Input for this task: Begin
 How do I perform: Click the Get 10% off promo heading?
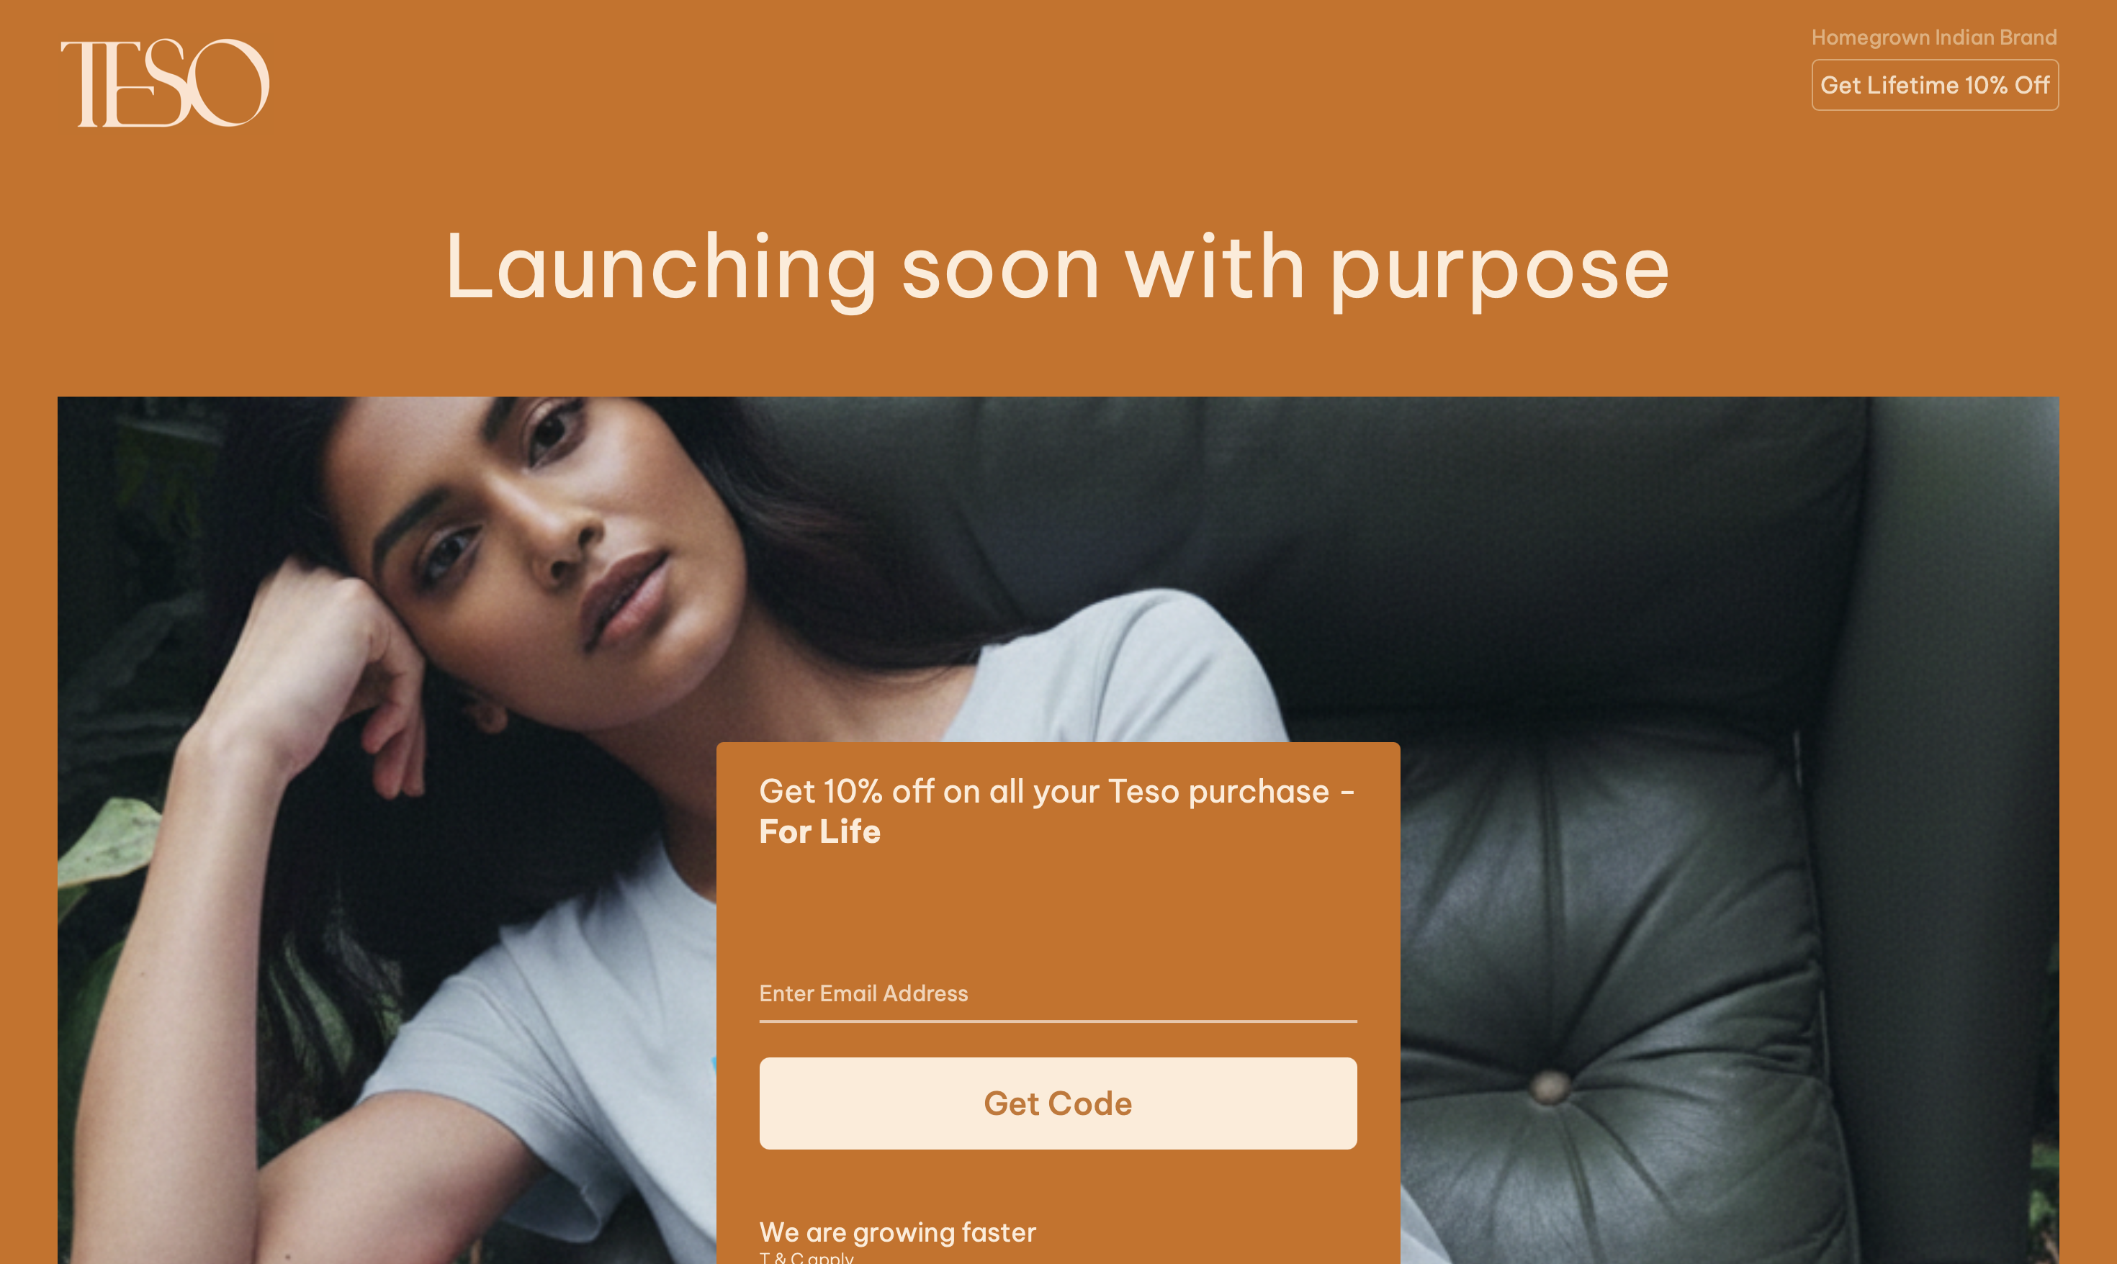(1057, 811)
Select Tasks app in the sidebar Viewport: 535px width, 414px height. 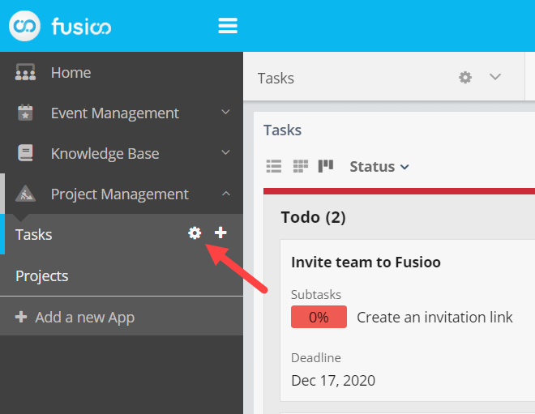click(34, 234)
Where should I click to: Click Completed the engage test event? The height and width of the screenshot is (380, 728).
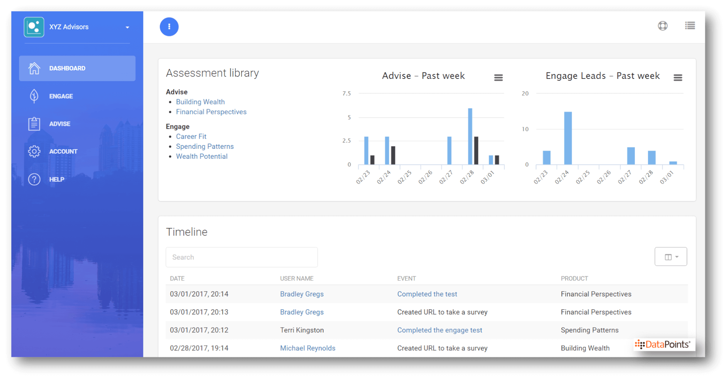click(439, 330)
Input for this task: End
Description of the task -> Restate word for word the lines that begin at the one containing "Where should I" and end with the final line of the records. Pictures stay out.

Answer space ->
Where should I click to: Click Completed the engage test event? The height and width of the screenshot is (380, 728).
click(439, 330)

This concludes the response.